What Tucker couldn’t have known was what Madonna revealed in a 1996 SPIN magazine interview with Bob Guccione Jr. The singer said the “Late Show” producers even encouraged her F-bomb rampage, telling her it would be “really funny” to rattle off expletives amid constant bleeps. “Well, I came out and started doing it, and David freaked out,” she revealed. “The way he introduced me was derogatory, so my whole thing was, okay, if that’s how you want to play it, you cannot beat me at this game.”
Madonna also said in the SPIN interview that the gesture was an attempt to excoriate the state of television censorship, which allows increasingly graphic violence but won’t permit strong language. “It’s such hypocrisy. The fact that everyone counted how many f–ks I said — how small-minded is that?”
Tucker may be right that Madonna capitalized on a phony publicity moment to continue the loop of controversy she’d established several years prior. There isn’t much substance to the interview, and that’s where she went wrong. But what trumps such criticism is the fact that this interview would never happen in 2014, no matter how much more explicit broadcast television has become. Kanye West’s October 2013 “Jimmy Kimmel Live” interview — you know, the one where he called himself a “creative genius” — was one of the most talked-about late-night moments in recent years, but now it seems like an afterthought. Joaquin Phoenix’s bizarre 2009 Letterman appearance, in which he donned sunglasses and an unruly beard and spoke in meaningless non-answers, turned out to be quote-unquote performance art in connection with his movie “I’m Still Here.” It’s memorable and Phoenix was smart to pimp his project with such an approach, but the moment isn’t organic at all — it’s an entirely different sort of stunt: a scripted one.
Madonna’s 1994 moment was a bastion of talk-show greatness.
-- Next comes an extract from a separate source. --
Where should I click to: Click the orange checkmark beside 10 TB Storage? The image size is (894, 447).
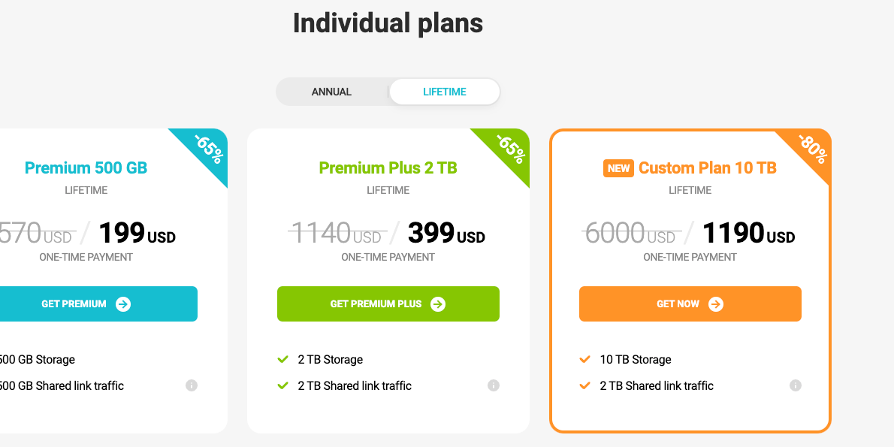(x=585, y=360)
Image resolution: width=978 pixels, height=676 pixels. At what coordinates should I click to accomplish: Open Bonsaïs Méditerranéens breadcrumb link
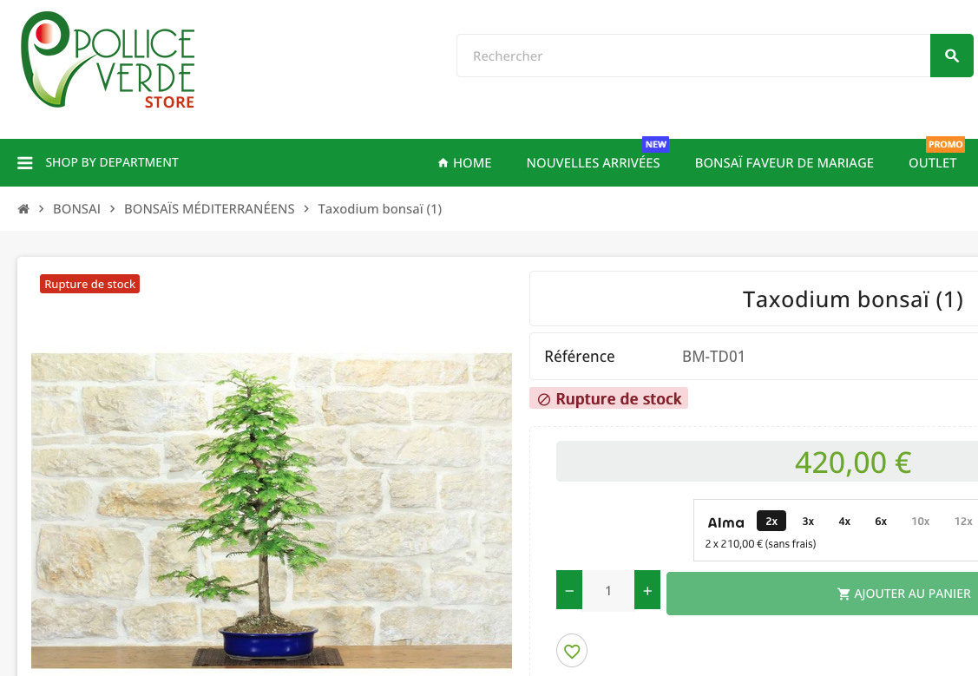(x=209, y=209)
It came just after the days of Carson’s pop-culture sovereignty, when late-night TV was still the stuff of water coolers. Even if Madonna discussed her F-bomb prattle with the “Late Show” producers, it was still her at her most unabashed. She didn’t waste time touting her own clout or pegging her antics to an eccentric passion project.
Today’s stars have to mask their controversial appearances with ulterior motives, as with West, who was responding to a tongue-in-cheek “Kimmel” parody of an interview he’d given. Madonna’s appearance was celebrity controversy at its purest. Jennifer Lawrence can charm us all she wants with her word vomit, but no one moment of her media salvo — save tripping on the Oscar stage — can claim the sort of infamy that this Madonna interview carries. It’s a relic from the age of talk-show dominance, and, silliness aside, a crowning moment for Madonna’s lingering media image, when her every move was ripe for examination. Twenty years later, it’s still a moment in popular culture that’s worth remembering.
To cap it off, here’s every F-bomb uttered during the appearance:
From the first part:
1:54 “Incidentally, you are a sick f–k.”
8:52 “You are always f–king with me on the show.”
8:58 “You are always f–king with me on the show.”
9:02 “You are always f–king with me on the show.”
11:09 “Don’t f–k with me, Dave.”
11:22 “Somebody f–ked up.”
11:58 “Is it because I’ve been saying f–k too much?”
12:32 “Wait a minute. People don’t want to hear the word f–k?”
From the second part:
1:41 “F–k it, now we’re going to have to deal with each other.”
1:48 “Why can’t we just talk to each other? Why do we have to have all this contrived bulls–t? You know, f–k the tape. F–k the list, everything. You know what I’m saying?”
5:50 “Don’t f–k with me, Dave.”
7:36 “When you come back, I’ll still be here. F–k it!”